One of the five lakes studied is Mountain Island Lake, a drinking water source for the Charlotte area.

The Catawba Riverkeeper says people need not be concerned about drinking water because it is monitored and treated. Still, we will likely see some lasting impacts because the Riverkeeper says the study proves that coal ash is probably here to stay.

During Hurricane Florence in 2018, the Cape Fear River overflowed the banks at Lake Sutton near Wilmington, spilling coal ash.

“We recognized that there have been cases where there’s been high discharge related to hurricanes or storms,” said Dr. Ellen Cowan, a professor of Geology at Appalachian State University.

That gave researchers at Appalachian State and Duke Universities the idea to investigate whether they could detect coal ash within lake sediments, including Mountain Island Lake, a source of drinking water for Charlotte.

“The biggest takeaway for me is that there is ash in the lake,” said Brandon Jones, the Catawba Riverkeeper.

At Mountain Island Lake, the Riverbend plant that once produced power by burning coal has been demolished, and the coal ash, which is the by-product that contains metals that can be hazardous and once sat in ponds nearby, has been removed.

However, in the newly-released study, scientists found coal ash in sediment from Mountain Island Lake after that removal.

“We can see the amount of ash released into the lake diminishing to the present-day, so that’s the result then of changing the storage method from wet coal ash in ponds that are near the waterways to a dry-ash landfill,” said Dr. Cowan.

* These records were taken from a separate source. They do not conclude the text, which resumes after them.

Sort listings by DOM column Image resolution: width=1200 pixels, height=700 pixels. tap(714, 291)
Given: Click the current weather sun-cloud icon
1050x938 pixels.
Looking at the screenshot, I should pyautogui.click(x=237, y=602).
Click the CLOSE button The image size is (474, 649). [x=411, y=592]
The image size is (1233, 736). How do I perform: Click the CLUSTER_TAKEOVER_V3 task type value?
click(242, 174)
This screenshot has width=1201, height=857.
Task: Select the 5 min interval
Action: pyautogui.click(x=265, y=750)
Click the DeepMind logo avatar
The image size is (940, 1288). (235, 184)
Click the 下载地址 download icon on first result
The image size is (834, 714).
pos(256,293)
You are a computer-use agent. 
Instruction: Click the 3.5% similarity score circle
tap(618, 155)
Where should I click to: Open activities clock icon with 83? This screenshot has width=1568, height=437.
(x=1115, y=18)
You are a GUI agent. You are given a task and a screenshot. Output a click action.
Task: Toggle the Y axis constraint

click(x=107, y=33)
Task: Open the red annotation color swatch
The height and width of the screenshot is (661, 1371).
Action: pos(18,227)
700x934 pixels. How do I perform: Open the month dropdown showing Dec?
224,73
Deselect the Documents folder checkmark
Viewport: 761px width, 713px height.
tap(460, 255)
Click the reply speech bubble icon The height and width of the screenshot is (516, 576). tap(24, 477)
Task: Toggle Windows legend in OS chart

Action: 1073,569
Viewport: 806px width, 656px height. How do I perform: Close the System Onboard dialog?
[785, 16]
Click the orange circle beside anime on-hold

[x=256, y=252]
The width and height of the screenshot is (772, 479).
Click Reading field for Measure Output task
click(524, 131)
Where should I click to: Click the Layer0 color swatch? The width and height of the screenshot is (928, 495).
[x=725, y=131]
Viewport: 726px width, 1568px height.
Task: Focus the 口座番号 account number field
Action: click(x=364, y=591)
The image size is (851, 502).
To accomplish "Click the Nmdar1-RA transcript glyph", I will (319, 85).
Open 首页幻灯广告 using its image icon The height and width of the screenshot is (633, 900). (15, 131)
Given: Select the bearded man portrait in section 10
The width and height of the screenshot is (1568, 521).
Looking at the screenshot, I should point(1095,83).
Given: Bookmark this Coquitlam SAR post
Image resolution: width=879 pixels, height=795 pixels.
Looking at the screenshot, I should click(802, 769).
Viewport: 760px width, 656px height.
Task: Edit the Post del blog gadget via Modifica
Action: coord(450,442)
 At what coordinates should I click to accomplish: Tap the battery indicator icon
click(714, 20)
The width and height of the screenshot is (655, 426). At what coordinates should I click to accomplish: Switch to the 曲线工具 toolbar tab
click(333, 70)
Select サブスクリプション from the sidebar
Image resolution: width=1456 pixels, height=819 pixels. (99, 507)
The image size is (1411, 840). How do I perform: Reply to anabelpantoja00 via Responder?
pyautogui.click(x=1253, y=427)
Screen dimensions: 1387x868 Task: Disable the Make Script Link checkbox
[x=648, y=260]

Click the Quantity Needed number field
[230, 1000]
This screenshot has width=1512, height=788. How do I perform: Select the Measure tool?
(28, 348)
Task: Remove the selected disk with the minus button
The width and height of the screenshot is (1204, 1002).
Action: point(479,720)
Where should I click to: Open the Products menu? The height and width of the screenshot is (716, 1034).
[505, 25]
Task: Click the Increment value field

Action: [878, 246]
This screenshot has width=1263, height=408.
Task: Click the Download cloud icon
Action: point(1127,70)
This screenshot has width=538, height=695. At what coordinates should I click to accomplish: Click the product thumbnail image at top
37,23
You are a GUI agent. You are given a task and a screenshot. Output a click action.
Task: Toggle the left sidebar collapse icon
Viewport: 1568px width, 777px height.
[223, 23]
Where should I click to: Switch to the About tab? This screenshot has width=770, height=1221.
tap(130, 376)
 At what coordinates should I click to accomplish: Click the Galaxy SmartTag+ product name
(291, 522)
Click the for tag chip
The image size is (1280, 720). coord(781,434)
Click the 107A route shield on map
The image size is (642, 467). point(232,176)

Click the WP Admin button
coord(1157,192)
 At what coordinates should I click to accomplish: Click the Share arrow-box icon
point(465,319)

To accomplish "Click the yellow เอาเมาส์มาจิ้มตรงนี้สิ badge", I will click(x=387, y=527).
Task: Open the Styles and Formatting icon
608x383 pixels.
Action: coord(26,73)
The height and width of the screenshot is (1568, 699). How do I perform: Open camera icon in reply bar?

“The Catawba Riverkeeper says the drinking water is safe because it’s monitored heavily and treated,” said Jones. “But the presence of coal ash will likely leave lasting impacts on the lake, such as fish advisories, telling people not to eat certain fish.”

The Catawba Riverkeeper says more studies are needed to determine the direct impact of coal ash on aquatic life in the lake.

“The things that we are really concerned about in coal ash are those naturally occurring heavy metals, the elements like lead, selenium, cobalt, arsenic, these things don’t break down, they’re not going to go anywhere, they’re not going to evaporate, and at these concentrations, they can be hazardous,” said Jones.

Duke Energy owned the now-demolished Riverbend plant that produced the coal and coal ash near Mountain Island Lake years ago.

Spokesperson Bill Norton with Duke Energy tells Queen City News:

  • The study does not demonstrate any risk to people or wildlife, reinforcing what we’ve long known – water supplies are well-protected from coal ash impacts.
  • Regular tests of surface waters in lakes and streams adjacent to our plants shows water quality remains safe, including in Mountain Island Lake. Water providers around those lakes also confirm water supplies are safe, as shown by thousands of tests annually.
  • Extensive scientific monitoring has been underway for decades, allowing Duke Energy, governmental agencies, and other stakeholders to confirm that environmental conditions remain healthy for aquatic life and human use.
  • We’ve already retired two-thirds of our Carolinas coal plants, including Riverbend. And most of the extremely small amount of ash found by the researchers occurred prior to the extensive air quality controls that have been in place for decades at our remaining coal plants, so customers will remain protected as we continue our transition to cleaner energy.
  • As far as our retired Riverbend facility, we completed its ash basin excavation in early 2019, and extensive testing shows the groundwater continues to improve.